Et la barque courait et tournoyait au gré de la lame capricieuse et bondissante, et les mille débris des navires étaient pris et repris par les flots. Déjà sur la plage le peuple et les soldats groupés essayaient d’arracher quelques malheureux à la mort. Rapide comme l’éclair, la pirogue de Zambalah s’élève, se dresse et chavire sur le dos d’une lame floconneuse. Tout a disparu.

Mais Zambalah ne désespère pas encore, car il ne veut pas mourir sans vengeance. Ses bras vigoureux luttent contre le flot qui mugit ; il se trouve en un instant côte à côte avec son maître. Son instinct de générosité l’entraîne, et le voilà lui présentant un débris de vergue dont il s’était saisi lui-même au moment de la catastrophe.
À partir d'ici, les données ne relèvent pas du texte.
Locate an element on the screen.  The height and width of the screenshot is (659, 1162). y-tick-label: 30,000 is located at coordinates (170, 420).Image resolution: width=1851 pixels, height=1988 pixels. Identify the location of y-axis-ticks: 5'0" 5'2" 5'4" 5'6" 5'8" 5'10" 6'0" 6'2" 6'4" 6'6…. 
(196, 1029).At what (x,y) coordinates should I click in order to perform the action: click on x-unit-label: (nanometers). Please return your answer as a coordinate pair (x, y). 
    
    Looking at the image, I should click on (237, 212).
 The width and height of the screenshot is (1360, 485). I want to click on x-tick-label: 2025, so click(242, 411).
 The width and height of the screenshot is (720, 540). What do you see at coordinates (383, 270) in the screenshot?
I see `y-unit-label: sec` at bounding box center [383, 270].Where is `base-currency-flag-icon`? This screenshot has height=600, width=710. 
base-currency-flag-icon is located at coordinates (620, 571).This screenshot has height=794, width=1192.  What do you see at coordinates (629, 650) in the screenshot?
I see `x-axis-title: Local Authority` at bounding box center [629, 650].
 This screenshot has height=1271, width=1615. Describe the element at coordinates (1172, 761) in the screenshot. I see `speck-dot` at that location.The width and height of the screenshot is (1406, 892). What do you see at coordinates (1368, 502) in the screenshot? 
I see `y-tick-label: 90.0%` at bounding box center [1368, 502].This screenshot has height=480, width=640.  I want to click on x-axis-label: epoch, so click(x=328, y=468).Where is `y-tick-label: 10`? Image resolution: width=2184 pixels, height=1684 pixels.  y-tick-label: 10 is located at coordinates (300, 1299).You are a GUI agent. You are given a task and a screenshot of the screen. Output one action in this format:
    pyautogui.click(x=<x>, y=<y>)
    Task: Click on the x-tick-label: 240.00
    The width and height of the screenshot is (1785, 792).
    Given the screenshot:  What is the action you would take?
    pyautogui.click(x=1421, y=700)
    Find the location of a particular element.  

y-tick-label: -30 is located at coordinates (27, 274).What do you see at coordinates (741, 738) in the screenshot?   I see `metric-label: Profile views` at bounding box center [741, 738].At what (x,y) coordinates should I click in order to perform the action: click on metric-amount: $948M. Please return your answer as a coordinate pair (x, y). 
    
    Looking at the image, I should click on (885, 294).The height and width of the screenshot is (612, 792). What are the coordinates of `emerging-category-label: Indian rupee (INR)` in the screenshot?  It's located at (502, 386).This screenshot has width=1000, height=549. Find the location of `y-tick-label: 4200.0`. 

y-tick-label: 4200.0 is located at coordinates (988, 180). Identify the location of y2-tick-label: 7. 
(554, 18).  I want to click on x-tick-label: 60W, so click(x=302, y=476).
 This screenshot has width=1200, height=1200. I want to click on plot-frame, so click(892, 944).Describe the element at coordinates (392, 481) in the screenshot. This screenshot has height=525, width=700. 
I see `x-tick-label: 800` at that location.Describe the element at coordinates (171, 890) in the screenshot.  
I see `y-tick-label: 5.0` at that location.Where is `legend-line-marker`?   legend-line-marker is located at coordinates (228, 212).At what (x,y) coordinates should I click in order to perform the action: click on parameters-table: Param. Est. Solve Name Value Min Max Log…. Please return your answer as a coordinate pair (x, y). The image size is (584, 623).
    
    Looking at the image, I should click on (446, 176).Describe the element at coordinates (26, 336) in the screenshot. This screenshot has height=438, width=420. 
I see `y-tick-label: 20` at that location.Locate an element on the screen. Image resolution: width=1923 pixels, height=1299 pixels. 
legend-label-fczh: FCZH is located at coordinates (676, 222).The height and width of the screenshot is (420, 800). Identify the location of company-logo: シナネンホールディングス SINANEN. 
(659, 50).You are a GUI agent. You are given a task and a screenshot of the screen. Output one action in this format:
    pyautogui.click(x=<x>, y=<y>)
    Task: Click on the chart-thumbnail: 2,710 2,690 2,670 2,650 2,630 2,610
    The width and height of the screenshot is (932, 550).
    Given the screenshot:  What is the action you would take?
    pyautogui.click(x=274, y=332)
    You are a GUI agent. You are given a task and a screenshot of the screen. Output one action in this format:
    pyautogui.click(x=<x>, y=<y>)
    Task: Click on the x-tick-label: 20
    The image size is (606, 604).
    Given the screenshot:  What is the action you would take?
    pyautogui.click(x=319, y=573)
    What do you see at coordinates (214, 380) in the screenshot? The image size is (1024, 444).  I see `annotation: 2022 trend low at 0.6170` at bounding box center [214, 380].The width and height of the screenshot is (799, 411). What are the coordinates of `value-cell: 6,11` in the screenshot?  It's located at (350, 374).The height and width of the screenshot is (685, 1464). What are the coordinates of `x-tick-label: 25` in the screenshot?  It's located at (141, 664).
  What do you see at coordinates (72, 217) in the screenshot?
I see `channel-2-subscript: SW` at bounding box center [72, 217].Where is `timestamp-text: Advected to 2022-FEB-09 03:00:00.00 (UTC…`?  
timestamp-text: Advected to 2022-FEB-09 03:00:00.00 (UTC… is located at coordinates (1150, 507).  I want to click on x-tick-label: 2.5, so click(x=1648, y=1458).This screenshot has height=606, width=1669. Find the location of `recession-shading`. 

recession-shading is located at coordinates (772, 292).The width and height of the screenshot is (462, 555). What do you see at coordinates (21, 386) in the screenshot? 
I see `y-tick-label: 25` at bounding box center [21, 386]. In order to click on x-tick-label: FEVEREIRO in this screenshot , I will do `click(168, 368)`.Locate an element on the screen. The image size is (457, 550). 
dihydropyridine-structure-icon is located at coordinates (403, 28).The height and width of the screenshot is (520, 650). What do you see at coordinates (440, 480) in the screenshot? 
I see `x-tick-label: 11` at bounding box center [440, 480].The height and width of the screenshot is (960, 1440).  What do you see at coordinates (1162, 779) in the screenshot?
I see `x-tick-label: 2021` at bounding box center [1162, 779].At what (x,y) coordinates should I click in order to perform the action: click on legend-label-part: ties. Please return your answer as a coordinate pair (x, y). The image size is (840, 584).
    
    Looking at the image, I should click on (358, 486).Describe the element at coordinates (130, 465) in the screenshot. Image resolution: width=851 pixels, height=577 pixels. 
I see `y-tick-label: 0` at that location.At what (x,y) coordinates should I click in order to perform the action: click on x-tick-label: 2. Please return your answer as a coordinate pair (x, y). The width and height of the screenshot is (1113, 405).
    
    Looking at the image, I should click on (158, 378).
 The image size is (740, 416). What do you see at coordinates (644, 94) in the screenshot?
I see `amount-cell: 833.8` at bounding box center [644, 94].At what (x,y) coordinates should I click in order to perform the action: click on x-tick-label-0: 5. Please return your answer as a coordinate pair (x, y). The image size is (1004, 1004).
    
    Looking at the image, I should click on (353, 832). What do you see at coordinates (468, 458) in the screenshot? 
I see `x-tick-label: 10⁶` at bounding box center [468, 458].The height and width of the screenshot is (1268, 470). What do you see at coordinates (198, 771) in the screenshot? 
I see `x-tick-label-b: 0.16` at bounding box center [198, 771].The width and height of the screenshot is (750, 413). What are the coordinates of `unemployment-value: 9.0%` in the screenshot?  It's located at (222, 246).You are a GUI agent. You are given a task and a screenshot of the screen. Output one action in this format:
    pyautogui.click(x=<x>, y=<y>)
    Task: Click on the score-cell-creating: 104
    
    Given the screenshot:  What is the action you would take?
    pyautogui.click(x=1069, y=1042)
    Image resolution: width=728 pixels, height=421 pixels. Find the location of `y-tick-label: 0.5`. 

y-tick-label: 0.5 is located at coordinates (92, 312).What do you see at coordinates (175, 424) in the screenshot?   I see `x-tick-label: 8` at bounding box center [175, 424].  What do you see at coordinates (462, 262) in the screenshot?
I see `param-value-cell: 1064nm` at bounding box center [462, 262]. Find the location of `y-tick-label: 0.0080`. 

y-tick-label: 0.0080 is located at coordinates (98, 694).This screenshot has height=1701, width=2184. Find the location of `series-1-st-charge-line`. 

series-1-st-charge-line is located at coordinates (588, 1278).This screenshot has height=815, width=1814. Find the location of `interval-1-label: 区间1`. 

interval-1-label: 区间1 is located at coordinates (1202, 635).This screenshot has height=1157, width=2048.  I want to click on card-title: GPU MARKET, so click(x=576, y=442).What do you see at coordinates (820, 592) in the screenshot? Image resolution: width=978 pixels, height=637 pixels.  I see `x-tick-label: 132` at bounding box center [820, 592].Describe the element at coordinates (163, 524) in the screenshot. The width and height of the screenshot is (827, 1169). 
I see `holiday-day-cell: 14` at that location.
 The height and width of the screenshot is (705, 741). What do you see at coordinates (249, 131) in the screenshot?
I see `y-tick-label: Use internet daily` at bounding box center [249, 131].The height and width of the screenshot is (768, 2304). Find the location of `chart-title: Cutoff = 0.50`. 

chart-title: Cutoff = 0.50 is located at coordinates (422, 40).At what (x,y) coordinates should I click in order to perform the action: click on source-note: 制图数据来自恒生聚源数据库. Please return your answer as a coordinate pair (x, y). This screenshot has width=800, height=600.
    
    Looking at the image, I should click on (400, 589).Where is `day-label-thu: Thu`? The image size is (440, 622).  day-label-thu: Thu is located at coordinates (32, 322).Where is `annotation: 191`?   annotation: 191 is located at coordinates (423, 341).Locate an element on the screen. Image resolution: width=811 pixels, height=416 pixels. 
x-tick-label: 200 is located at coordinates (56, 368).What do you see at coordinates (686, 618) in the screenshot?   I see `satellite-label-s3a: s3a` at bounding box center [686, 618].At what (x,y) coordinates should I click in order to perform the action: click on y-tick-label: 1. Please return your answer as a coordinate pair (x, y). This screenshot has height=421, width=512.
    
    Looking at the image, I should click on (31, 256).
Une vague énorme le pousse alors, elle crie sous la force cachée qui la soulève, se rue comme une montagne sur la plage envahie, et Zambalah et son maître sont vomis avec elle ; mais une seconde lame suit la première, se replie victorieuse et veut ressaisir les deux victimes qui lui échappent. Zambalah se cramponne au sol en retenant son maître, et bientôt il parvient à échapper à une destruction générale.

La foule l’entoure, lui prodigue ses soins.

— À l’autre ! à l’autre ! dit-il. Puis jetant un regard sur l’Océan furieux, il semble y chercher encore un objet perdu.

— Tu es libre, Zambalah ! lui crie son maître dès qu’il peut élever la voix ; oh ! tu es libre maintenant.

— Libre ! non, pas encore ; deux camarades à moi sont là, je vais à eux. Je serai libre une heure plus tard.

Mais le flot ne le voulut pas : pour la seconde fois, Zambalah fut jeté seul à terre, et, fidèle à la parole qu’il avait donnée, son maître l’affranchit.

À quelques mois de là, un navire venant de Calcutta fit échelle à Bourbon. Zambalah y prit passage en qualité de matelot et partit pour le Brésil, d’où il revint avec un bras de moins. Il avait retrouvé à Rio-Janeiro le capitaine négrier qui l’avait fait prisonnier dans la Sénégambie ; et quand on lui en parle aujourd’hui :

— Le capitaine portugais, dit-il, ne mentira plus à personne ; il m’en a coûté un bras, mais j’y ai mis bon ordre.